Tony, I have not experimented much at all with antennas but from all I have read, I have know doubt it makes a difference; it boils down to how much do you want wrapped up into an antenna.

I purchased a Fanfare FT-1A tuner a couple years ago and also purchased the Fanfare FM-2G dipole antenna; this antenna may not be the best but it serves my purpose. This antenna costs about $100, if I were to do it again, I would consider the APS-9B for $120, that is, if I could use it fine w/o a rotor.

The advantage to the dipole is it is simple, once it is mounted, you are done. The advantage of the more elaborate antennas is that they can be positioned in a specific direction to lock on to stations. Unless you listen to just one station, you would most likely want a rotor to be able to reposition the antenna.


To follow up on my post on vintage tuners, aside from the aforementioned Fanfare FT-1A tuner, which I enjoyed, I have used the Sansui TU-717 and the Yamaha T-2, my current tuner. The Sansui and the Yamaha are from the late 70's.

I have not spent much time comparing these tuners to one another, but I will say I prefer the Yamaha to the Fanfare (except for the Fanfares remote and presets). There are many very good vintage tuners available at affordable prices.

Like cassette decks, some of the best tuners were made in the past when there was a bigger emphasis on them.

All that said, I wouldn't want to deter anyone from purchasing a new unit if they had their heart set on one, there are some nice tuners available.
Brian... thanks for two great links. I now have a much better understanding of tuners. I look forward to adding a nice vintage model soon.
Update us Tony, have you settled on anything?
Brian, sorry for not checking in sooner. I finally settled on an old Kenwood 8300. It was a tossup between a nicely modified 7500 and the 8300, which I thought had a little better bass and the extra multipath/deviation meter. Thanks for the tip, I never would have thought of a vintage tuner otherwise. Now I need to decide on the antenna.
Tony, congrats on your purchase! (Nice tuner.) Did you compare it at all to other tuners? Are you happy with your decision?
Yes Brian.... I compared it to a few tuners including a modified Kenwood 7500 and a new Magnum Dynalab.
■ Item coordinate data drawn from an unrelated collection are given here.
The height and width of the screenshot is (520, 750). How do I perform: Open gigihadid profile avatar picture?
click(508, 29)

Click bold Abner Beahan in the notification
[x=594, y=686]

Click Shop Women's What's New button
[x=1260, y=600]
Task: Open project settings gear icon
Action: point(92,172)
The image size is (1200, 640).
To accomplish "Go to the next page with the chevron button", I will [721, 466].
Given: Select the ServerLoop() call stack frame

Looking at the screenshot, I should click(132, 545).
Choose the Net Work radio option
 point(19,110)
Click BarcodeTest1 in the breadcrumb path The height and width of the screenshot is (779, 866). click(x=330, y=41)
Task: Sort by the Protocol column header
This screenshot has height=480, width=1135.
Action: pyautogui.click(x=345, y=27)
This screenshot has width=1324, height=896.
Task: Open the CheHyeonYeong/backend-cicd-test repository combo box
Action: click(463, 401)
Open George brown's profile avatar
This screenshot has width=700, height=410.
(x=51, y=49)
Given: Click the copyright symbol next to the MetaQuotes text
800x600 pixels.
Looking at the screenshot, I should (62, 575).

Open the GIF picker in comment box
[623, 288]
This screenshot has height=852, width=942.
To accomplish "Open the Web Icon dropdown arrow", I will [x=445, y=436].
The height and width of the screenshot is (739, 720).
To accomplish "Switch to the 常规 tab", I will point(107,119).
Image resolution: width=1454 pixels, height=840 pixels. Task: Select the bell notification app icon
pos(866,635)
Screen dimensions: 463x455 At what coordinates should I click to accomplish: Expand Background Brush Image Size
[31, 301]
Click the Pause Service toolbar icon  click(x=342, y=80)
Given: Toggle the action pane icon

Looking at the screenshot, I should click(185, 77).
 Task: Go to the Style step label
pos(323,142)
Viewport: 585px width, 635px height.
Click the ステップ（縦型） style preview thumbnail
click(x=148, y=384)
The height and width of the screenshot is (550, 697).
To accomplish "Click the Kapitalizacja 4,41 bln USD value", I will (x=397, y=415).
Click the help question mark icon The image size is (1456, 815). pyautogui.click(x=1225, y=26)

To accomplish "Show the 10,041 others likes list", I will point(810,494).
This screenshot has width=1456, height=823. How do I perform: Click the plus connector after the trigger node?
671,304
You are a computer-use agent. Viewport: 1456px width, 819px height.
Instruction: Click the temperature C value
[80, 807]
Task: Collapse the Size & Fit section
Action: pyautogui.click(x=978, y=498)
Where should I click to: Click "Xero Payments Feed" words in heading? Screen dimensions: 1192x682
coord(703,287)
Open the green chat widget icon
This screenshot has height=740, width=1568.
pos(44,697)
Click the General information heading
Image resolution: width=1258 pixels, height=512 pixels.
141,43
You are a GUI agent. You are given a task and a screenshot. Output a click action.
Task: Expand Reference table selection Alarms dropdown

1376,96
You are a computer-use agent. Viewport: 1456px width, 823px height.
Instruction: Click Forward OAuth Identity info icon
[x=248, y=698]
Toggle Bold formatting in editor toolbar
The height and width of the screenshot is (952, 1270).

I must say you were right about going with the vintage models. I found them to have better reception and a nicer, less "mechanical" sound. I am very happy with my decision and thanks again for the advise.
Hi Tony, just passing along the favor as it was passed to me; do you remember what model MD tuner you compared it to?
Brian, it was the 101a. I thought both Kenwoods sounded better, but I heard the MD on a different, system. The 8300 had the best bass and better overall sound to my ear.